* [Supplied records]
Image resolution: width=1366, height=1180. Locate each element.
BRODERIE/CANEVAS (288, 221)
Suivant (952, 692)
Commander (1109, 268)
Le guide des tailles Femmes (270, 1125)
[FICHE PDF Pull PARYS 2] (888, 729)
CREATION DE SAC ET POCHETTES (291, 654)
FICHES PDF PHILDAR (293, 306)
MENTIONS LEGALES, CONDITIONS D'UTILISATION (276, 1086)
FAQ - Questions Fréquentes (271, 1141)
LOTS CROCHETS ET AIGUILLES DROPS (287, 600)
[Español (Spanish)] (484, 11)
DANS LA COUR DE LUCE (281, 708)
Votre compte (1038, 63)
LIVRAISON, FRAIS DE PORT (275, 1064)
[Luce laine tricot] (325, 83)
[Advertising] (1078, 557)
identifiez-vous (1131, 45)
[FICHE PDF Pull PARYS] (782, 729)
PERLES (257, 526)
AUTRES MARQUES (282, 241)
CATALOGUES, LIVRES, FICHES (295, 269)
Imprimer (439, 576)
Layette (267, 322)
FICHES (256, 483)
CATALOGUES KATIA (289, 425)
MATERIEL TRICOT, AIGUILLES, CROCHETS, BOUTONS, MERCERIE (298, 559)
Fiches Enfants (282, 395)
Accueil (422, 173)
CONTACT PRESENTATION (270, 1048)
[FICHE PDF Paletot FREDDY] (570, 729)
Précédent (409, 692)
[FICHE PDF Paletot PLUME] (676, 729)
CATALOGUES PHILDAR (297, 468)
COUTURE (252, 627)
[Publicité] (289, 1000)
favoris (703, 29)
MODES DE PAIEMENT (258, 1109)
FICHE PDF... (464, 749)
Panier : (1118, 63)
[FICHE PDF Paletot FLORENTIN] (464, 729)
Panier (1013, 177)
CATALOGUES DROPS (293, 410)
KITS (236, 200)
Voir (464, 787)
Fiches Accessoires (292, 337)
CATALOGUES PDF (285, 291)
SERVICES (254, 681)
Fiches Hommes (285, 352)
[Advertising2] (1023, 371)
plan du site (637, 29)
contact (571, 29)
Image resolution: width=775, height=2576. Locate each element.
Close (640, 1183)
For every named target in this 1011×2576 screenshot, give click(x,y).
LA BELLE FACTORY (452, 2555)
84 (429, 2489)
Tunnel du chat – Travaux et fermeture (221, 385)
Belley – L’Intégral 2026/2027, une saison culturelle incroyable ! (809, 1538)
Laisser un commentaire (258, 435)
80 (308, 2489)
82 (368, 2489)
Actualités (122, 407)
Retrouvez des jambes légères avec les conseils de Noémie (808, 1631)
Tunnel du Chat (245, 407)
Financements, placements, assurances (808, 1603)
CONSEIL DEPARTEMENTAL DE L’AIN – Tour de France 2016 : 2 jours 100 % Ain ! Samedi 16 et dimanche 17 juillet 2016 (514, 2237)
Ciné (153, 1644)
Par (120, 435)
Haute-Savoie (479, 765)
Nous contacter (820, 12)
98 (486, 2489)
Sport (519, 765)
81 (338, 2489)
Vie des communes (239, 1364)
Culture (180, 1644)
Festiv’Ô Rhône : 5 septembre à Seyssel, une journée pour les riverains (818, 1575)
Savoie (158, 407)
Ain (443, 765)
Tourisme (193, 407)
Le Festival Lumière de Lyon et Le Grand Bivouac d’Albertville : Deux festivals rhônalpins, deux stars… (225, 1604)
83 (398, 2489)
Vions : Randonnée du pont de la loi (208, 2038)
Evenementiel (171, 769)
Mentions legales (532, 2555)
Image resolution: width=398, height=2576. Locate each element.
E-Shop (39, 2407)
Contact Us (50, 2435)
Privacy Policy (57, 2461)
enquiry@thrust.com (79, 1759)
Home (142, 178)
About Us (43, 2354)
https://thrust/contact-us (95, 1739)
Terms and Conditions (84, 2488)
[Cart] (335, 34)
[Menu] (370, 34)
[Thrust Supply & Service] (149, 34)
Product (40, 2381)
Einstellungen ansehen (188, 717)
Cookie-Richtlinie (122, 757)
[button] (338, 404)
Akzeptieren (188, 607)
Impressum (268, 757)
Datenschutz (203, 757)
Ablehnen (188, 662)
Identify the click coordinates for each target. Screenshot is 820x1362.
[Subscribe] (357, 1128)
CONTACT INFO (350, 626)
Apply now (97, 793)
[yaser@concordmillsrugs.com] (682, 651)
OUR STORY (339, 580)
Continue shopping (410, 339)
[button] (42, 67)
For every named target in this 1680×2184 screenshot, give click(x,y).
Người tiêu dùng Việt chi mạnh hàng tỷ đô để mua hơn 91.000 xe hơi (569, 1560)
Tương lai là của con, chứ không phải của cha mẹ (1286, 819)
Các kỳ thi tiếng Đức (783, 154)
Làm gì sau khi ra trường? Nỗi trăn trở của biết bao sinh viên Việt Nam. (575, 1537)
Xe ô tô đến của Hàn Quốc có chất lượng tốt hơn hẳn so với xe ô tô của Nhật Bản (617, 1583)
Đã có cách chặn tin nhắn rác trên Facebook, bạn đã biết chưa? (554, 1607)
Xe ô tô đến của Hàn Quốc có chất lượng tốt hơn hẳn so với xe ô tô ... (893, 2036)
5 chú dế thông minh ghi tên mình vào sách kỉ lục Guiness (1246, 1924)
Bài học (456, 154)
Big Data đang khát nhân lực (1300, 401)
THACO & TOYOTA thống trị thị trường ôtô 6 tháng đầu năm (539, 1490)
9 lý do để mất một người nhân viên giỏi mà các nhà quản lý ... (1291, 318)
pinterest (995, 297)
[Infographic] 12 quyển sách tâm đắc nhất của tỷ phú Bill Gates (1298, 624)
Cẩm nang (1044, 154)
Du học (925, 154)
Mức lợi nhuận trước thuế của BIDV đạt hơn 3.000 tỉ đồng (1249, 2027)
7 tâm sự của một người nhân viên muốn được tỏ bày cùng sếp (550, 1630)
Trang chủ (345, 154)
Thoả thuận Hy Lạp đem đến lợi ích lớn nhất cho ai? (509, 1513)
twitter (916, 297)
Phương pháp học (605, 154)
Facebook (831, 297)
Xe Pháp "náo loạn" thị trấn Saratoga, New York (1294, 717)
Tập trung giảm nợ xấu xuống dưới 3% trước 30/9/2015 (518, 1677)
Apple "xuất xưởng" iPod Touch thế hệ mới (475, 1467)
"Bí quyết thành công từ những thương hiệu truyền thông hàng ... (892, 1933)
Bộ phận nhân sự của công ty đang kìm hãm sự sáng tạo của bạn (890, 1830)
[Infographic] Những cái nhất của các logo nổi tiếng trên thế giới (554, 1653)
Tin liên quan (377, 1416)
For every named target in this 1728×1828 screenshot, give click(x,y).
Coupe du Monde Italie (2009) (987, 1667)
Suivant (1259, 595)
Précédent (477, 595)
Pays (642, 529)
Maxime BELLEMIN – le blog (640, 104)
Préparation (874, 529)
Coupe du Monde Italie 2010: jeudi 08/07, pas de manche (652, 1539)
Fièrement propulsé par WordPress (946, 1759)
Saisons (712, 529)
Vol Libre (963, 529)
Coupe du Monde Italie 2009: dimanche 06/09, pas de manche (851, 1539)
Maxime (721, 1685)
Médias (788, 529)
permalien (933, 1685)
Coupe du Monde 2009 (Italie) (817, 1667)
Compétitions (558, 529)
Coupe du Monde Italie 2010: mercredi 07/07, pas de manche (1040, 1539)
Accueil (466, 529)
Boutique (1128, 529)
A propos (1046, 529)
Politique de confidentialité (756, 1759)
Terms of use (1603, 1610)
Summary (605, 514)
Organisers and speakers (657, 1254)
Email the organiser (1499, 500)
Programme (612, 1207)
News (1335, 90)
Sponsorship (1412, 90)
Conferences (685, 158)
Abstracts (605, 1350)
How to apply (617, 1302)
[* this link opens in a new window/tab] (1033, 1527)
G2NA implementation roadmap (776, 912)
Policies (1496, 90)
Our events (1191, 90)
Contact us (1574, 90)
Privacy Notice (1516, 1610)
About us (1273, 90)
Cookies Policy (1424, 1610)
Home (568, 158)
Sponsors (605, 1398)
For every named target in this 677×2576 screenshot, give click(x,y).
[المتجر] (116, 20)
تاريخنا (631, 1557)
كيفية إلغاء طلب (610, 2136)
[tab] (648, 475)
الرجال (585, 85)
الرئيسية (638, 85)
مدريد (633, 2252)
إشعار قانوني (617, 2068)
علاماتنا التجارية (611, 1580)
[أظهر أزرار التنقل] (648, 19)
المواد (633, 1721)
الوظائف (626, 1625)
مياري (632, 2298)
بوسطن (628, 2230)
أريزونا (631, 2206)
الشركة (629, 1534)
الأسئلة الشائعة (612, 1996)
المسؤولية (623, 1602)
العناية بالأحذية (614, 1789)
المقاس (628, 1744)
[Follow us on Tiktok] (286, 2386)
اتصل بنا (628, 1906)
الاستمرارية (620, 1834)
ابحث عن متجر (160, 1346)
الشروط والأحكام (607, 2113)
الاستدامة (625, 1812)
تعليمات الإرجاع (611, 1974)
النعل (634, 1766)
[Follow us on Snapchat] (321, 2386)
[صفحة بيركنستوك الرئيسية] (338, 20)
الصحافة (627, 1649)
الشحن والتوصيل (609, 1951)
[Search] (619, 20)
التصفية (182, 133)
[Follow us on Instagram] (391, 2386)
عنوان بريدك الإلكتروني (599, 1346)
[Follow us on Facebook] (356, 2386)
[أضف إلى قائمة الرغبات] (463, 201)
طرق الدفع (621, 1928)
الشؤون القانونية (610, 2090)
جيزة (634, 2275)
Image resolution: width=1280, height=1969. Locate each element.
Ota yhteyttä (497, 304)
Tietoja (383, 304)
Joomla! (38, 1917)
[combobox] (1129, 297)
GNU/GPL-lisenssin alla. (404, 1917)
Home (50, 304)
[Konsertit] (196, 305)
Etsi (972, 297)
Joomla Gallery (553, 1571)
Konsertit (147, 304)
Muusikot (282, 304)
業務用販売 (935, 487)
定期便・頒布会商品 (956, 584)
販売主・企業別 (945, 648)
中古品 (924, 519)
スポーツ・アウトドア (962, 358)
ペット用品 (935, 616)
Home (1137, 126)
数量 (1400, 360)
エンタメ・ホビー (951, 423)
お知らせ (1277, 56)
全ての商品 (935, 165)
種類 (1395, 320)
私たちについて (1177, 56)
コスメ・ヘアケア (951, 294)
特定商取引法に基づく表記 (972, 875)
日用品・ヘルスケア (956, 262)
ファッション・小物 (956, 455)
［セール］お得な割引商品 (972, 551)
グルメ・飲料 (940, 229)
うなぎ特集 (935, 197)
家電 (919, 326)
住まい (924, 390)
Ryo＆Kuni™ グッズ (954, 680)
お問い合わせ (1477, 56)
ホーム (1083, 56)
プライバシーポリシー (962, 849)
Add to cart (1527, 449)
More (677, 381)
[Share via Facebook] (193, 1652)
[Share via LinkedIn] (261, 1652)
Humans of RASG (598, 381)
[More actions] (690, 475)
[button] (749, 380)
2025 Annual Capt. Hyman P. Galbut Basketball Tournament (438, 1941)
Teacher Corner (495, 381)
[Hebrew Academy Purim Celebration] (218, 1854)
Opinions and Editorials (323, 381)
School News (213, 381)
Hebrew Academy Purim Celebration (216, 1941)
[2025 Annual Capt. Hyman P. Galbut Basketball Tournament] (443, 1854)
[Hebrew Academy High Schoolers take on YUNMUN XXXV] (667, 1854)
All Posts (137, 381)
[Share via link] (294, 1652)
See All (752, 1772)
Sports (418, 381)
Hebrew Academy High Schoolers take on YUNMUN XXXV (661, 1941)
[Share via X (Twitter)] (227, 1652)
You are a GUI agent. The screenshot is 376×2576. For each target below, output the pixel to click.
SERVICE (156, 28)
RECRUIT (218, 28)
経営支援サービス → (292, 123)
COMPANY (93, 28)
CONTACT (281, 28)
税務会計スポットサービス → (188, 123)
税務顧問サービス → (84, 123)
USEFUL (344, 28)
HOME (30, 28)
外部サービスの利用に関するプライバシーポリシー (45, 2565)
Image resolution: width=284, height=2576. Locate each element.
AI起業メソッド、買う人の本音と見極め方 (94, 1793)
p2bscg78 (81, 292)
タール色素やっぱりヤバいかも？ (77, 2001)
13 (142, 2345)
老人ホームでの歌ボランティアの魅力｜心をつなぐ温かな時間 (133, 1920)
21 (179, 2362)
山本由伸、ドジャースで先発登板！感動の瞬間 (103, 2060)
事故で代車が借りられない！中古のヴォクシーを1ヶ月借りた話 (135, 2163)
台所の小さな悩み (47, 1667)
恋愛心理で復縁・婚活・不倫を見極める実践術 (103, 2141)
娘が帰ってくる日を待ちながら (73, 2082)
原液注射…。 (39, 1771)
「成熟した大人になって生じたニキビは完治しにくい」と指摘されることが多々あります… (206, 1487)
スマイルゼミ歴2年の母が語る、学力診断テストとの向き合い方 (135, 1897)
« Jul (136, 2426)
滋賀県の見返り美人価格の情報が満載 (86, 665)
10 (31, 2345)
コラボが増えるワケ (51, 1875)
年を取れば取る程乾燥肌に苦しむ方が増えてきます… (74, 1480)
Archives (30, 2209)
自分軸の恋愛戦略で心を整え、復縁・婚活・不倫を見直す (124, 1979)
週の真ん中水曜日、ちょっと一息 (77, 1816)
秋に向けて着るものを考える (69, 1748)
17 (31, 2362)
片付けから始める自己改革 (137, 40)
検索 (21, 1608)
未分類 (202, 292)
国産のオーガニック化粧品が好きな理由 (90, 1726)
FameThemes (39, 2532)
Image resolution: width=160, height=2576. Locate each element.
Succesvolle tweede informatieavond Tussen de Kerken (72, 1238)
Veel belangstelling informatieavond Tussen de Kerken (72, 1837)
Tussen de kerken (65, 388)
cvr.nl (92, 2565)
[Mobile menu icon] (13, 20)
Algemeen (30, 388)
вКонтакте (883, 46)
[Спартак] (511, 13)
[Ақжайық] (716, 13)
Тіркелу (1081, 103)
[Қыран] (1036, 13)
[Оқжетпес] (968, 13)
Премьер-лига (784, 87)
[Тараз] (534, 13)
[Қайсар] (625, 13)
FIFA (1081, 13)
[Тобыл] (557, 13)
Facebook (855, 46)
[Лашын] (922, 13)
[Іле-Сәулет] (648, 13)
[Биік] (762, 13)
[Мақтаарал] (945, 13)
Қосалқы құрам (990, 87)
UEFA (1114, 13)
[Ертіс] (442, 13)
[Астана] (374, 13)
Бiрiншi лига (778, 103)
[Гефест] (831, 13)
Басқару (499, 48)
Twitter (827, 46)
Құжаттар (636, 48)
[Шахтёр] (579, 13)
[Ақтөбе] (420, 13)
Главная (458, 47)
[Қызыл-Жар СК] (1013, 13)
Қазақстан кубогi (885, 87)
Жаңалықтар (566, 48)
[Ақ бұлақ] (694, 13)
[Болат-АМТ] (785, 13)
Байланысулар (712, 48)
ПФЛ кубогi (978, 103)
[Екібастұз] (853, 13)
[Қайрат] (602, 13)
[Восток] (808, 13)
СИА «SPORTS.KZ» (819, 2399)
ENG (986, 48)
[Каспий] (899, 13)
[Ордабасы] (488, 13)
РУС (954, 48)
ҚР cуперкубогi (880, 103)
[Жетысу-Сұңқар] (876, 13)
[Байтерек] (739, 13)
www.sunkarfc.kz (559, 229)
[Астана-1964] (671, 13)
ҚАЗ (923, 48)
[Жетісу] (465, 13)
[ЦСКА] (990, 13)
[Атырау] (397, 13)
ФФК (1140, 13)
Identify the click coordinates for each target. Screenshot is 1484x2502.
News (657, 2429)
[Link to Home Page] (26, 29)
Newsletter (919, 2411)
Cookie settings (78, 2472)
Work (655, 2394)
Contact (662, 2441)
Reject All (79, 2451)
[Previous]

* [Work to complete] Going back over the entries above, copy word for word every line from the one that has "About Us (43, 2354)" on through the one that has "Bài học (456, 154)".

* [Written answer]
About Us (43, 2354)
https://thrust/contact-us (95, 1739)
Terms and Conditions (84, 2488)
[Cart] (335, 34)
[Menu] (370, 34)
[Thrust Supply & Service] (149, 34)
Product (40, 2381)
Einstellungen ansehen (188, 717)
Cookie-Richtlinie (122, 757)
[button] (338, 404)
Akzeptieren (188, 607)
Impressum (268, 757)
Datenschutz (203, 757)
Ablehnen (188, 662)
Identify the click coordinates for each target. Screenshot is 820x1362.
[Subscribe] (357, 1128)
CONTACT INFO (350, 626)
Apply now (97, 793)
[yaser@concordmillsrugs.com] (682, 651)
OUR STORY (339, 580)
Continue shopping (410, 339)
[button] (42, 67)
For every named target in this 1680×2184 screenshot, give click(x,y).
Người tiêu dùng Việt chi mạnh hàng tỷ đô để mua hơn 91.000 xe hơi (569, 1560)
Tương lai là của con, chứ không phải của cha mẹ (1286, 819)
Các kỳ thi tiếng Đức (783, 154)
Làm gì sau khi ra trường? Nỗi trăn trở của biết bao sinh viên Việt Nam. (575, 1537)
Xe ô tô đến của Hàn Quốc có chất lượng tốt hơn hẳn so với xe ô tô của Nhật Bản (617, 1583)
Đã có cách chặn tin nhắn rác trên Facebook, bạn đã biết chưa? (554, 1607)
Xe ô tô đến của Hàn Quốc có chất lượng tốt hơn hẳn so với xe ô tô ... (893, 2036)
5 chú dế thông minh ghi tên mình vào sách kỉ lục Guiness (1246, 1924)
Bài học (456, 154)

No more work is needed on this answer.